Illicit financial outflows hampering Africa’s development, says Zuma

THE loss of resources in Africa through illicit financial outflows is hampering the continent’s development plans, President Jacob Zuma said during the general debate at the UN general assembly in New York.

He said the joint African Union and UN economic commission for Africa’s high-level panel on illicit financial flows estimated that the illicit flows could be about $50bn per annum.

“Illicit financial flows deprive developing countries of the much-needed economic resources to uplift their economies in order to provide infrastructure and basic services such as education and health care.

“We urge the world at large to treat this problem with the seriousness and urgency that it deserves,” Zuma said.

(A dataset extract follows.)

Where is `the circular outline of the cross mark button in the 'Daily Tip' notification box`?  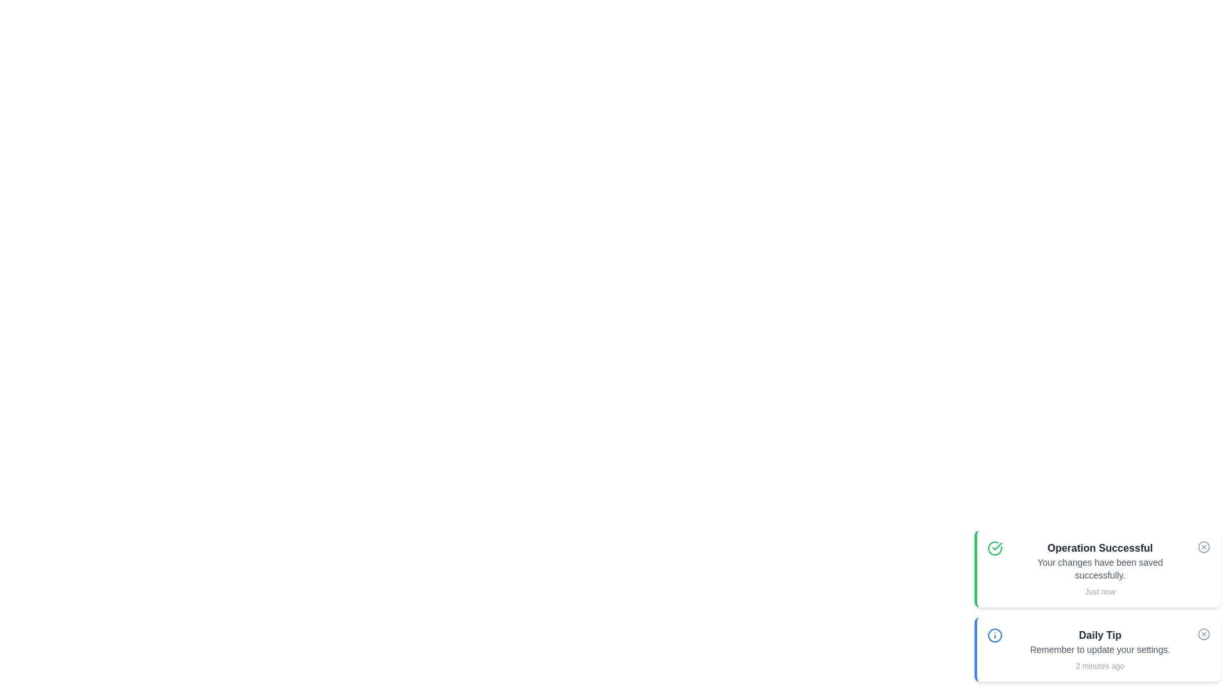 the circular outline of the cross mark button in the 'Daily Tip' notification box is located at coordinates (1203, 635).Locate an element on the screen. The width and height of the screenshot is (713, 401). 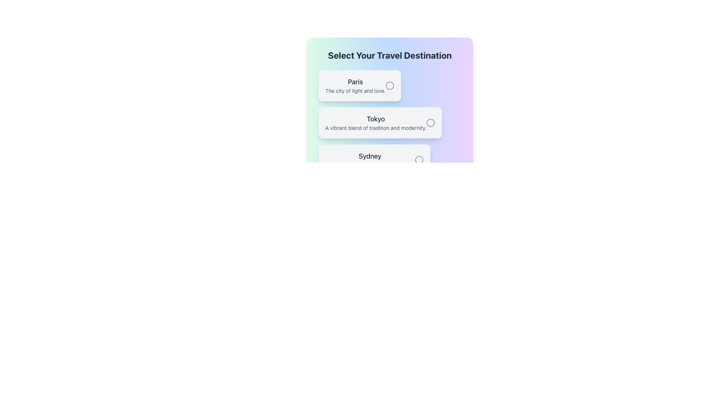
the radio button located at the far right of the card labeled 'Sydney' is located at coordinates (419, 160).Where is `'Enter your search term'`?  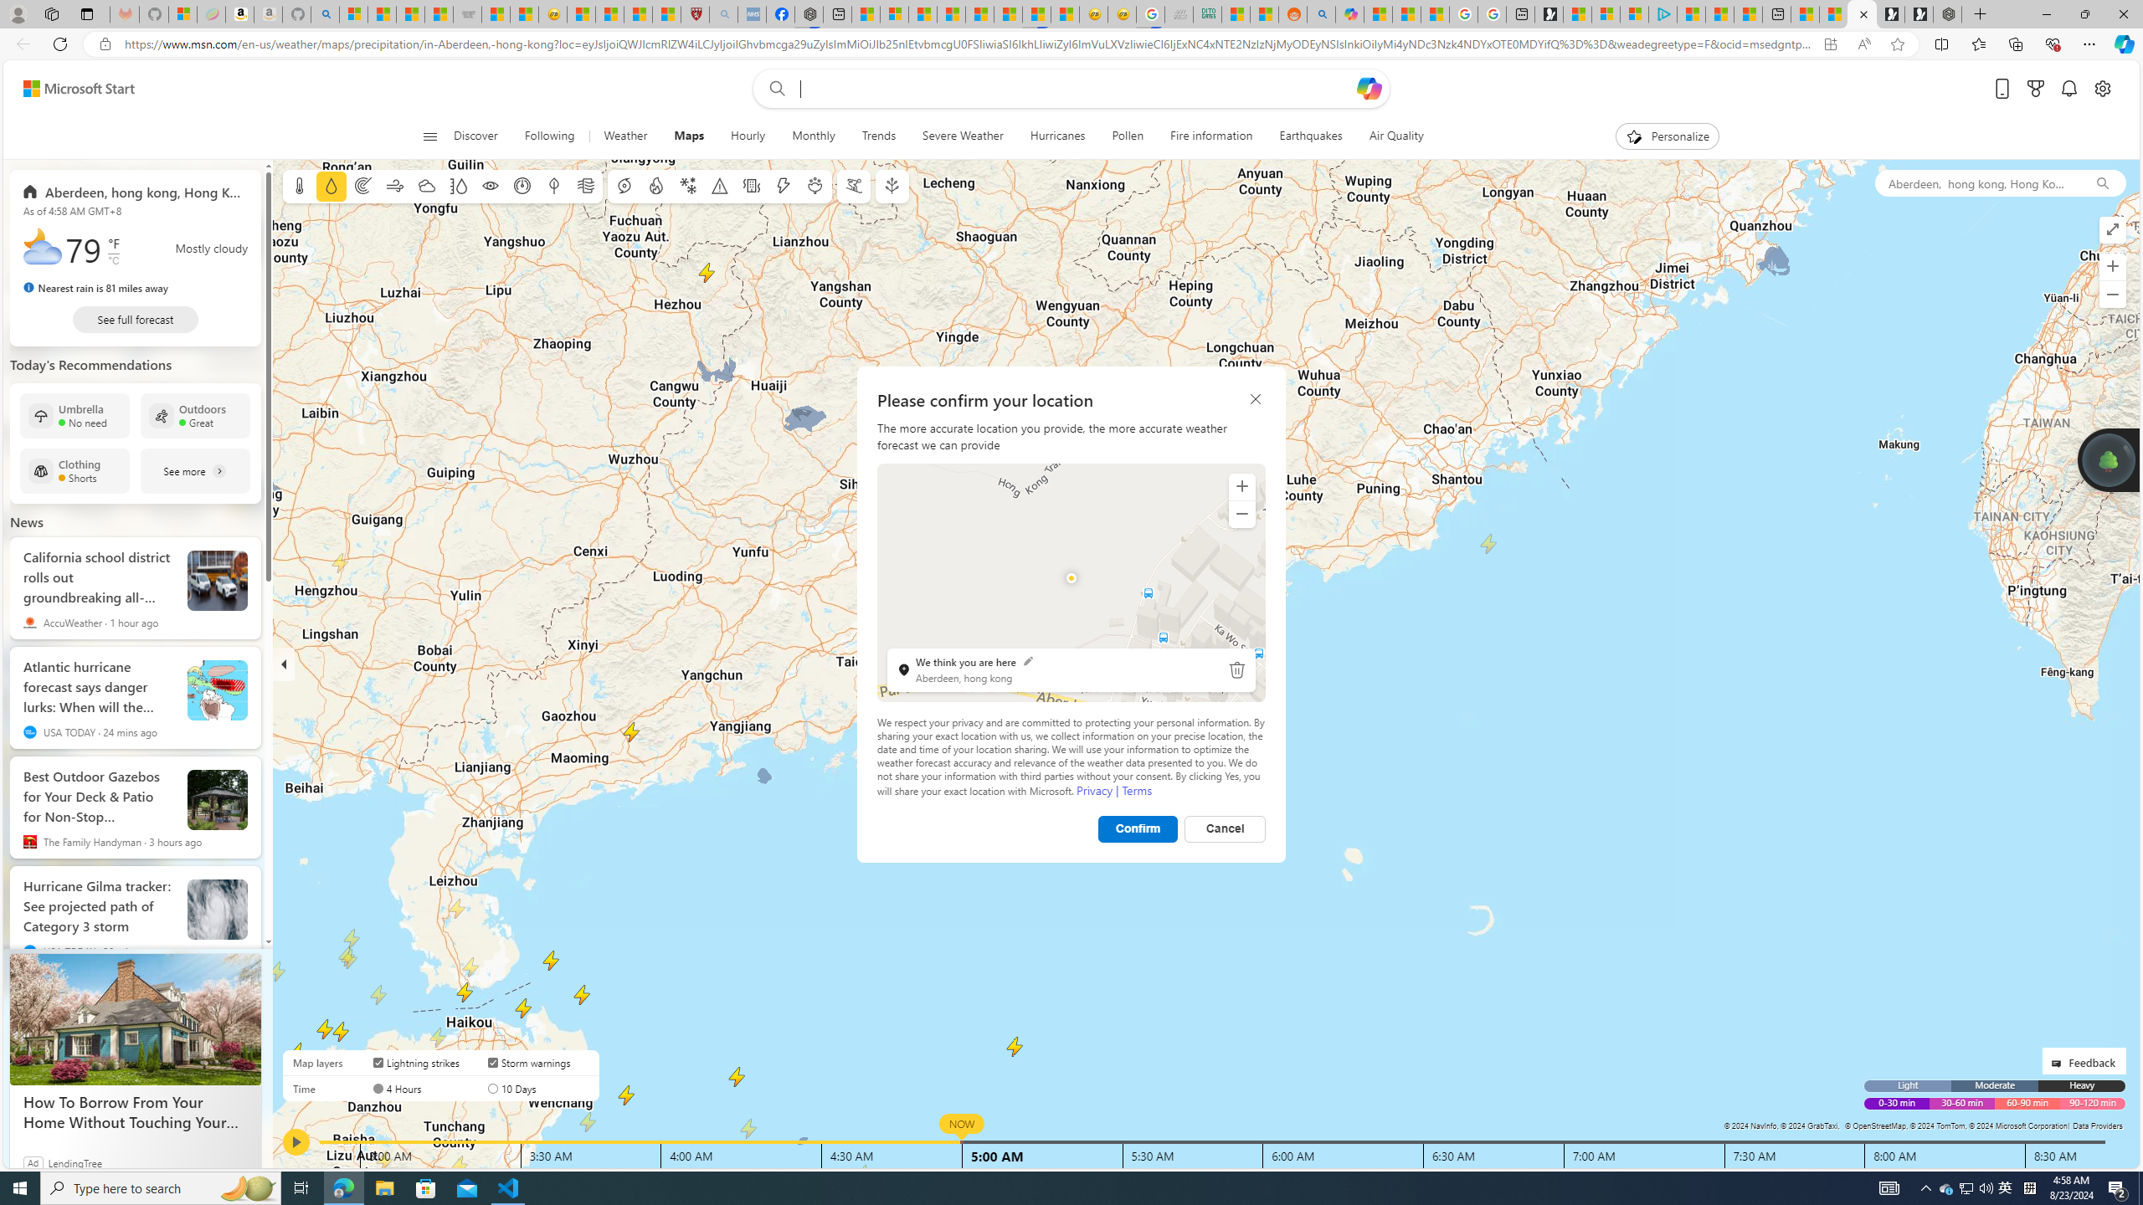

READ THIS: Zuma told to sign Financial Intelligence Centre bill into law or face court action

However, Zuma’s comments come as he delays signing the Financial Intelligence Centre (FIC) Amendment Bill.

The Council for the Advancement of the SA Constitution has warned Zuma to sign the amendment bill, failing which he risks court action.

Casac has written to the president, urging him to assent to the bill or refer it back to the National Assembly within 30 days if he has reservations about its constitutionality.

Council executive secretary Lawson Naidoo wrote that the legislation would “strengthen SA’s capacity to fight corruption, specifically money laundering, trafficking and finance of terrorism”.

“It will bring us into line with international standards on combating financial crime and in particular our obligations as a member of the Financial Action Task Force.”

Parliament passed the bill in May, and it is awaiting Zuma’s signature.

The legislation requires banks to perform enhanced due diligence on “politically exposed” people in line with international obligations.

The Presidency said in August that the signing of the bill was delayed by a constitutional objection lodged by the Progressive Professionals Forum (PPF), a lobby group established by former government spokesman Mzwanele (Jimmy) Manyi.

Former finance minister Trevor Manuel has said that by not assenting to the bill Zuma was breaking his oath of office.